Elsevier

Computers in Biology and Medicine

Volume 91, 1 December 2017, Pages 159-167
Computers in Biology and Medicine

Comparison of variable selection methods for high-dimensional survival data with competing events

https://doi.org/10.1016/j.compbiomed.2017.10.021Get rights and content

Abstract

Background

In the era of personalized medicine, it's primordial to identify gene signatures for each event type in the context of competing risks in order to improve risk stratification and treatment strategy. Until recently, little attention was paid to the performance of high-dimensional selection in deriving molecular signatures in this context. In this paper, we investigate the performance of two selection methods developed in the framework of high-dimensional data and competing risks: Random survival forest and a boosting approach for fitting proportional subdistribution hazards models.

Methods

Using data from bladder cancer patients (GSE5479) and simulated datasets, stability and prognosis performance of the two methods were evaluated using a resampling strategy. For each sample, the data set was split into 100 training and validation sets. Molecular signatures were developed in the training sets by the two selection methods and then applied on the corresponding validation sets.

Results

Random survival forest and boosting approach have comparable performance for the prediction of survival data, with few selected genes in common. Nevertheless, many different sets of genes are identified by the resampling approach, with a very small frequency of genes occurrence among the signatures. Also, the smaller the training sample size, the lower is the stability of the signatures.

Conclusion

Random survival forest and boosting approach give good predictive performance but gene signatures are very unstable. Further works are needed to propose adequate strategies for the analysis of high-dimensional data in the context of competing risks.

Introduction

Over the last decade, gene signatures based on micro-array data are on the rise in oncology [1], [2]. The main objective of gene signatures is to improve the management of cancer patients by prognostication and treatment prediction [3]. Different studies demonstrated that gene signatures were not unique and strongly dependent on both the patients' selection and the regression models used [4], [5], [6]. Gene signatures are generally developed and validated using time-to-event endpoints such as metastasis free survival, disease free survival, or overall survival. As several event types are included in their definition, these endpoints can be considered as composite [7]. In order to improve risk stratification and treatment strategy, it will be interesting to identify gene signatures for each event type in the context of competing risks [8], [9]. For example, loco-regional recurrence is becoming less common in breast cancer. To better guide optimal loco-regional treatment, it is important to identify gene signatures which specifically predict the risks of loco regional recurrence. Breast cancer patients are also at risk of other event types, such as distant metastasis and death, which can preclude the occurrence of loco-regional recurrence. Other various cancers can be greatly impacted by the development of genes signatures for a given event type.
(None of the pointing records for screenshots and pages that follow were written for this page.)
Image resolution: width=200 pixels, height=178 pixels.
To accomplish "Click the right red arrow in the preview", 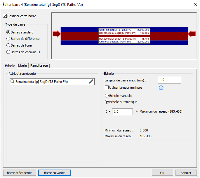I will point(192,34).
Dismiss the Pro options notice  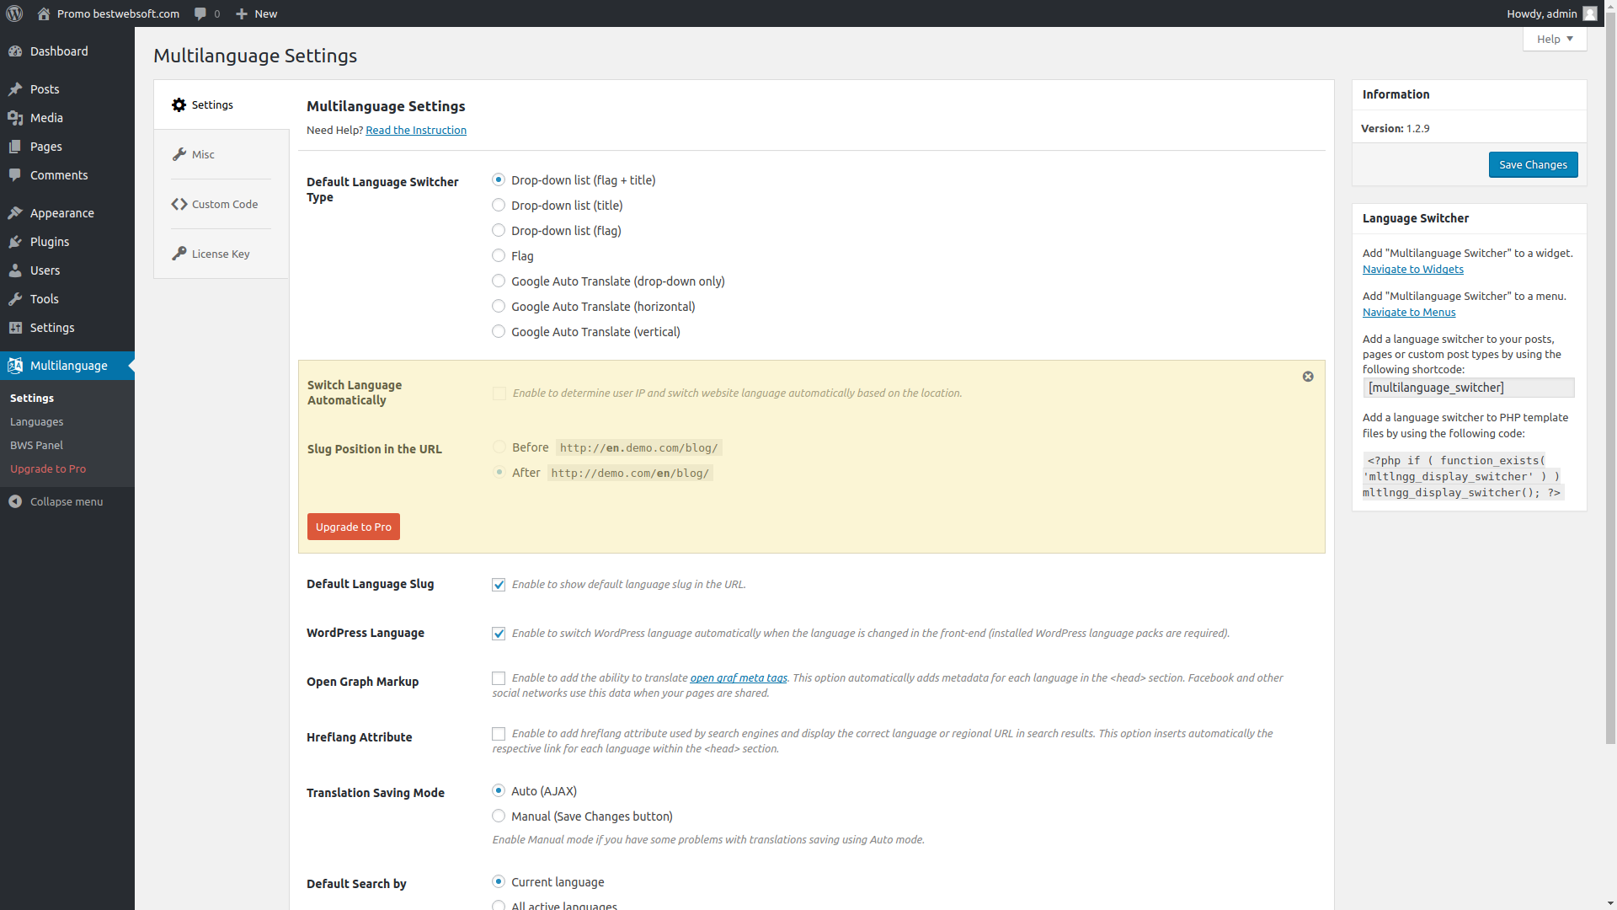1308,377
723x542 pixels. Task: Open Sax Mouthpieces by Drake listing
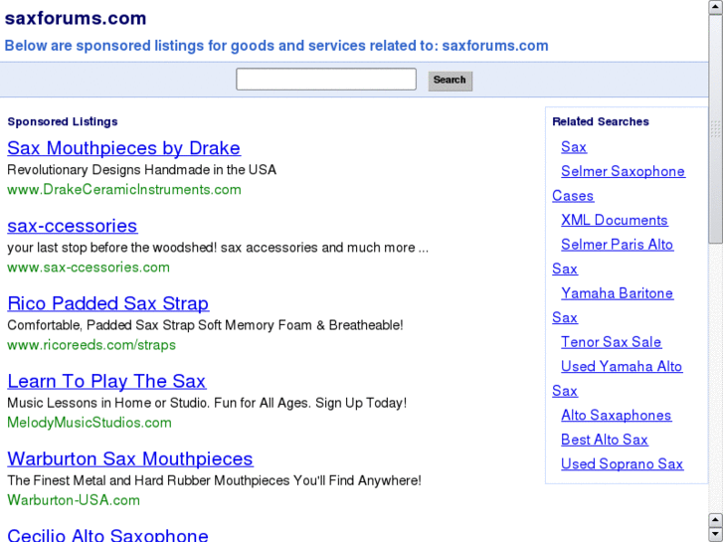pyautogui.click(x=123, y=148)

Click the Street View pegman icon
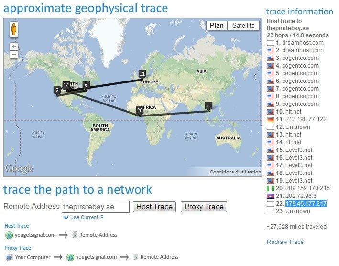point(13,30)
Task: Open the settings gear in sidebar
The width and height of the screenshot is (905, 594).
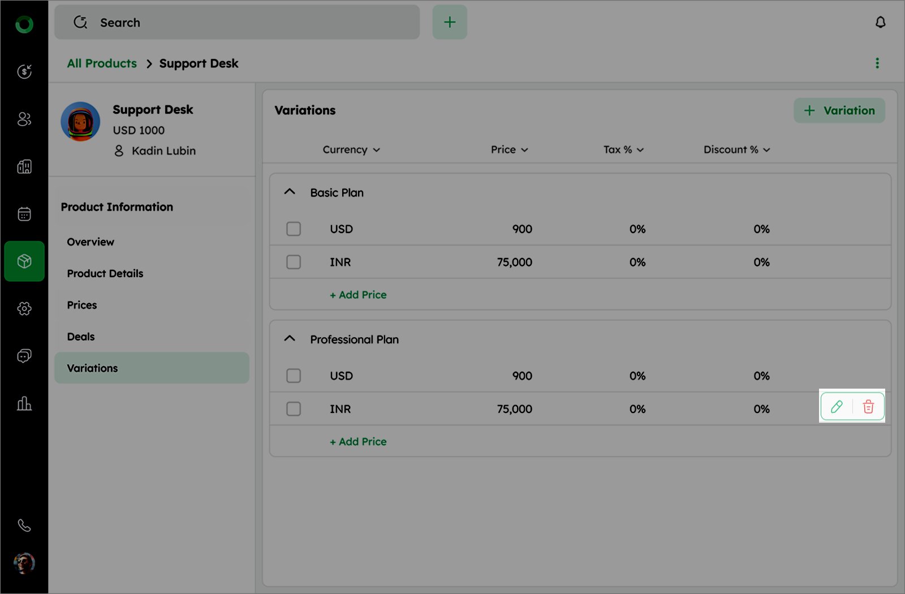Action: pyautogui.click(x=24, y=308)
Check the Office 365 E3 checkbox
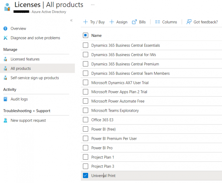This screenshot has width=222, height=183. [86, 120]
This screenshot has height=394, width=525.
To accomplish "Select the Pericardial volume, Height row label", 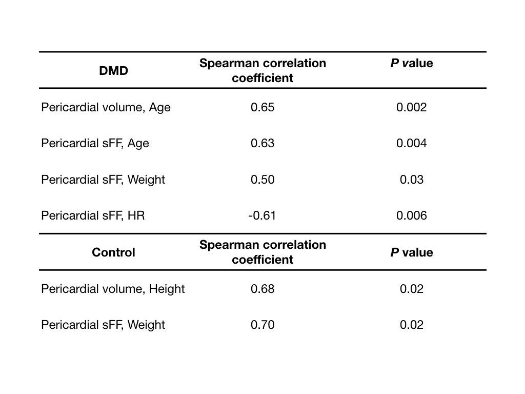I will pyautogui.click(x=113, y=289).
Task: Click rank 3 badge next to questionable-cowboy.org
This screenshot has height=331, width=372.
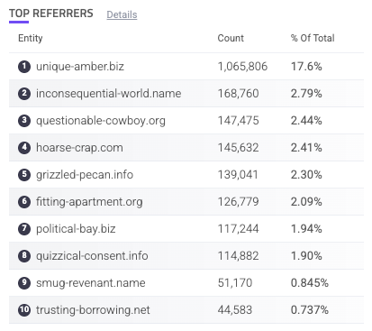Action: 24,121
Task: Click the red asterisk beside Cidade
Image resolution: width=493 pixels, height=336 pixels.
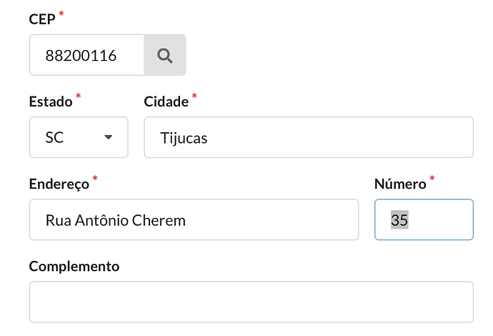Action: [194, 96]
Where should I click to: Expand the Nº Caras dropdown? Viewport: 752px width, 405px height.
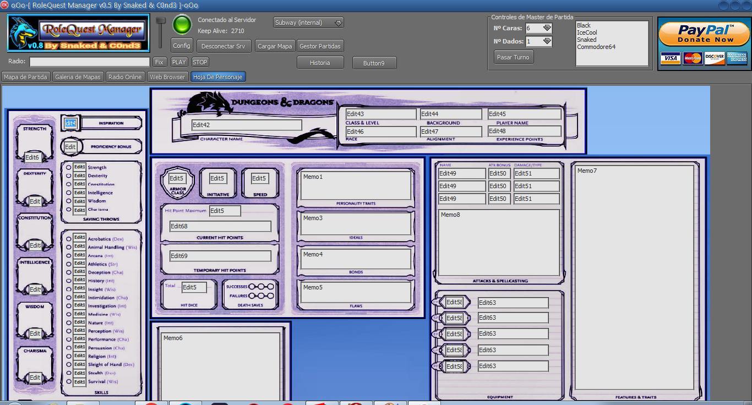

Recently, several regression methods for handling high-dimensional data have been extended to the competing risk data setting. Until recently, little attention was paid to the performance of such methods in deriving molecular signatures for predicting cumulative incidence in competing risk settings. One popular approach in the context of competing risks with high-dimensional data is to use cause specific hazard modeling. Cox proportional hazard is fitted using a penalized regression model for the event of interest and by considering individuals who fail from competing events as censored observations [10]. But a covariate that reduces the cause specific hazard of a competing risk can indirectly increase the cumulative incidence of the event of interest [11]. In fact, cumulative incidence represents the probability of disease in presence of a competing risk. For low-dimensional data, the Fine & Gray model, which is an extension of the Cox model, has been proposed to model the subdistribution hazard [12]. In high-dimensional data (number of covariates >> number of observations), the Fine and Gray model cannot be fitted to identify most predictive genes and less traditional approaches are required. Methods based on random forests have recently been adapted for survival analysis in presence of competing risks [13], with a modified weighted log-rank splitting rule modeled according to the Gray's test [14]. On the other hand, Binder et al. [15] have proposed a gene selection method based on the Fine and Gray model with a boosting approach. These different methods, now implemented in statistical packages, become increasingly popular for the analysis of competing risks data. But, to our knowledge and contrary to classical survival methods, there is no previous work which has compared these two methods on different criteria such as stability and prognostic ability.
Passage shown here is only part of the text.